The center of activity for the entire area is the Paruparu
Catholic station (sub-parish of Deumori), primary school and health center. Popular
during the peak of the Bougainville crisis as an educational facility for
training health workers and so on, the peace on Bougainville demised it as it
pulled people towards the cash economy.
The Australian Panguna mine for funding PNG gave nothing to
Bougainville’s Avaipa area as usual. To access government services the Avaipa
people walk kilometers across rivers and mountains for hours to Tumpusiong in
the south-east or Borumai in the north-east.
But it is the post crisis Bougainville, a Bougainville
without a multi-million dollar Panguna mine, that finally blew a wind of change
to the people; their hours of shouldering wet-bean or fermented cocoa bags,
will be history; stretchers for their sick and death back home will no more
because of the newly constructed road from the Tumpusiong Valley into Paruparu.

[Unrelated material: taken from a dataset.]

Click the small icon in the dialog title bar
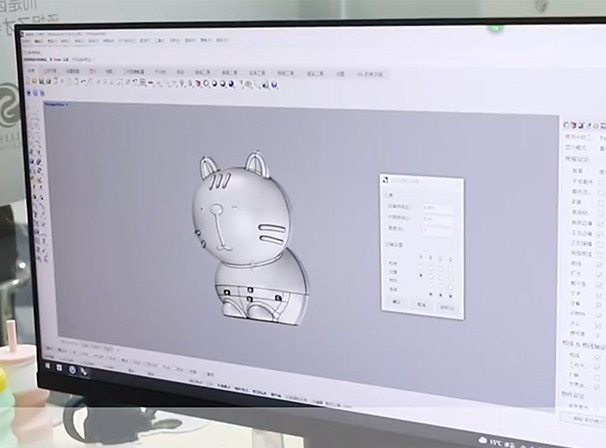The image size is (606, 448). [x=387, y=180]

The road was first dreamt of by the 2005-10 Autonomous
Bougainville Government (ABG) house. This government funded a survey from
Borumai and over the rugged Crown Prince Range into Paruparu that cost some
K100 thousand in 2009. The surveyors, however, upon completion discovered that Paruparu
was so close to Tumpusiong and a road from Tumpusiong would be less costly than
what they have done from Borumai.
Thus, the surveyor with local community leaders then did
another surveying from the Tumpusiong’s Pingnari section where one of the local
leaders, Wendelinus Bitanuma, had his home at a rough cost of another K100 000
of public money.
The surveying team made up of members from the Arawa area of
Kieta and Siwai in South Bougainville were rich with two rounds of surveying
within 2009 and early 2010. But land related conflicts on the areas the road
would run through created by community leaders between the innocent and
development needy landowning villagers scared the ABG away and the project was
called off; and the village leaders also were not to be seen.
However, in mid 2012, the national MP for central
Bougainville, Hon. Jimmy Miringtoro came to the rescue. He allocated some
millions for the death project and it was revived to the joy of the people.
The surveyors came back to life with another round of
surveying. Groups of people from Avaipa cleared the jungle trail they had used
for ages now for the bulldozers to employ to dig up the top soil for the trucks
to dump gravel from the Tumpusiong’s Panguna created tailings.
The contract was awarded to Kompaini Transport, a local
company from the Koromira area of central Bougainville. They did not waste time
when the funding was delayed, but use own money to start the work to liberate
the Avaipa people from being slaves of own survival and the state later
reimbursed them.
By the Christmas of 2012, transport vehicles were already
visiting the Pangtaresi ridge (photo a
vehicle on Pangtaresi) that is a center point on the Tumpusiong to Avaipa
trail. Situated high on the ridge, walkers rest here having a cool view of both
the Avaipa area to the north-west and Tumpusiong Valley to the south-west
before continuing their journey neither way.
Rumors also are wide spread that a few Avaipa people and
groups were gearing to purchase vehicles that once they had no choice for there
was no safe place to keep since their homes were kilometers away in the bush.
Thus the road could be said of as a road of change to the
Avaipa people and those peoples surrounding them.